- **AIM OF THE TASK**
Duplicate the stretch of the passage on consumer responses to scientific information from "Here are a couple" through "the scientific information.", word for word.

- **SOURCE PASSAGE**
The journal Food Policy just published a paper by Brandon McFadden and me that explores how consumers respond to scientific information about genetically engineered foods and about climate change.  The paper was motivated by some previous work we'd done where we found that people didn't always respond as anticipated to television advertisements encouraging them to vote for or against mandatory labels on GMOs.  

In this study, respondents were shown a collection of statements from authoritative scientific bodies (like the National Academies of Science and United Nations) about the safety of eating approved GMOs or the risk of climate change.  Then we asked respondents whether they were more or less likely to believe GMOs were safe to eat or whether the earth was warming more than it would have otherwise due to human activities.    

We classified people as "conservative" (if they stuck with their prior beliefs regardless of the information), "convergent" (if they changed their beliefs in a way consistent with the scientific information), or "divergent" (if they changed their beliefs in a way inconsistent with the scientific information). 

We then explored the factors that explained how people responded to the information.  As it turns out, one of the most important factors determining how you respond to information is your prior belief.  If your priors were that GMOs were safe to eat and that global warming was occurring, you were more likely to find the information credible and respond in a "rational" (or Bayesian updating) way.  

Here are a couple graphs from the paper illustrating that result (where believers already tended to believe the information contained in the scientific statements and deniers did not).  As the results below show, the "deniers" were more likely to be "divergent" - that is, the provision scientific information caused them to be more likely to believe the opposite of the message conveyed in the scientific information.

- **INFORMATION PROVIDED**
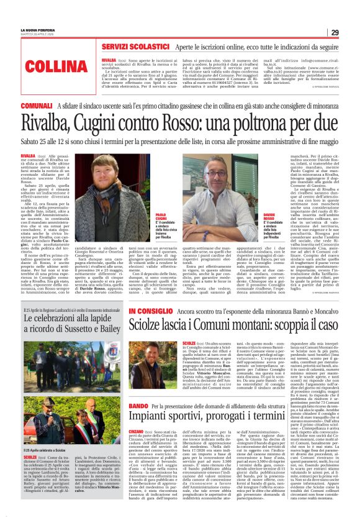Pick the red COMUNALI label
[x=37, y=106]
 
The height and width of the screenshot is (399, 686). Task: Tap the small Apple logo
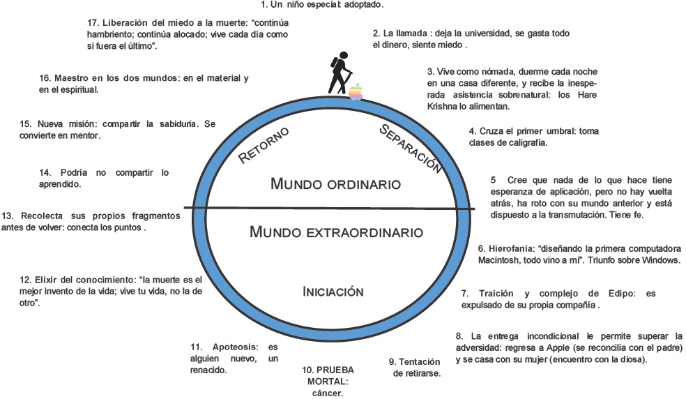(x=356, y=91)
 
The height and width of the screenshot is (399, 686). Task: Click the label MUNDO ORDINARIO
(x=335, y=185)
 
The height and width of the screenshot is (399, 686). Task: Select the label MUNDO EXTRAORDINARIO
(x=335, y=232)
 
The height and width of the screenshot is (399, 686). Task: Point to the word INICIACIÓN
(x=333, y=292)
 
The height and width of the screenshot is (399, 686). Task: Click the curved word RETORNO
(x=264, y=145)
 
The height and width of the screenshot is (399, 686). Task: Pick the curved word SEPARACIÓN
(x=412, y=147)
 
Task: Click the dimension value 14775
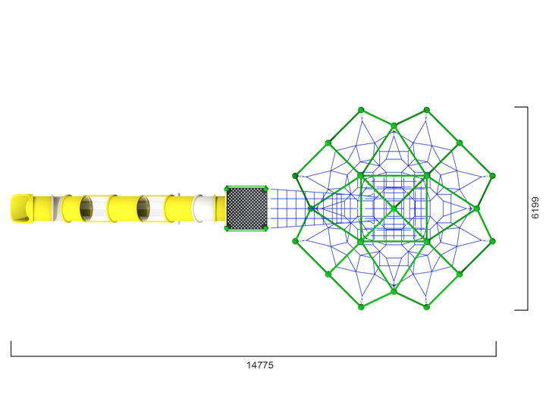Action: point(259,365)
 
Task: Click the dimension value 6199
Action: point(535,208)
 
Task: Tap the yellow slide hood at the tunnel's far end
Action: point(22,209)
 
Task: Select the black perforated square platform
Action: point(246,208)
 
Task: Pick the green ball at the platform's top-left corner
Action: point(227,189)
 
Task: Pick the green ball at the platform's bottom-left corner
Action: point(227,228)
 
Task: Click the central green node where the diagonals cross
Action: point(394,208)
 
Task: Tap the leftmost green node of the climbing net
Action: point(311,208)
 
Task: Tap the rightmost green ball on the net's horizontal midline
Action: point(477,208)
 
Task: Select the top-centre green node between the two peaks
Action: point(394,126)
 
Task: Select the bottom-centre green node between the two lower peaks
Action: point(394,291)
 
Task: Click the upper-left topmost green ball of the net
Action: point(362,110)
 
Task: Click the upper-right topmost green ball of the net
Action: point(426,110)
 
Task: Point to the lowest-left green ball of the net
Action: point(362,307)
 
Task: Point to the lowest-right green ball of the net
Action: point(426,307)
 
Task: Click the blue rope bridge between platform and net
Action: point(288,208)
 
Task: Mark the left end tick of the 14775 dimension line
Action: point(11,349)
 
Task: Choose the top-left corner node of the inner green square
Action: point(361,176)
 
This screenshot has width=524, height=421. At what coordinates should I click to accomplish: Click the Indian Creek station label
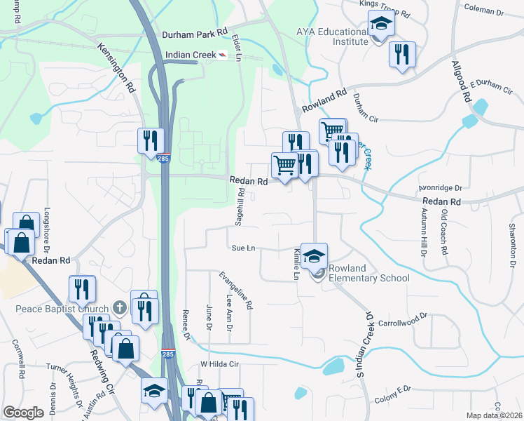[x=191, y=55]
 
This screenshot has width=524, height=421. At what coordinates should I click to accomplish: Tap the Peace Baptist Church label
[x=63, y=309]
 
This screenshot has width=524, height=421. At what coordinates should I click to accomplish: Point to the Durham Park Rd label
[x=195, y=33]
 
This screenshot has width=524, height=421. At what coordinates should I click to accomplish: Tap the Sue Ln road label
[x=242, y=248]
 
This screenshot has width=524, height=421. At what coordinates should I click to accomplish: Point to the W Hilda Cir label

- **EXERCISE SOLUTION**
Here are a couple graphs from the paper illustrating that result (where believers already tended to believe the information contained in the scientific statements and deniers did not).  As the results below show, the "deniers" were more likely to be "divergent" - that is, the provision scientific information caused them to be more likely to believe the opposite of the message conveyed in the scientific information.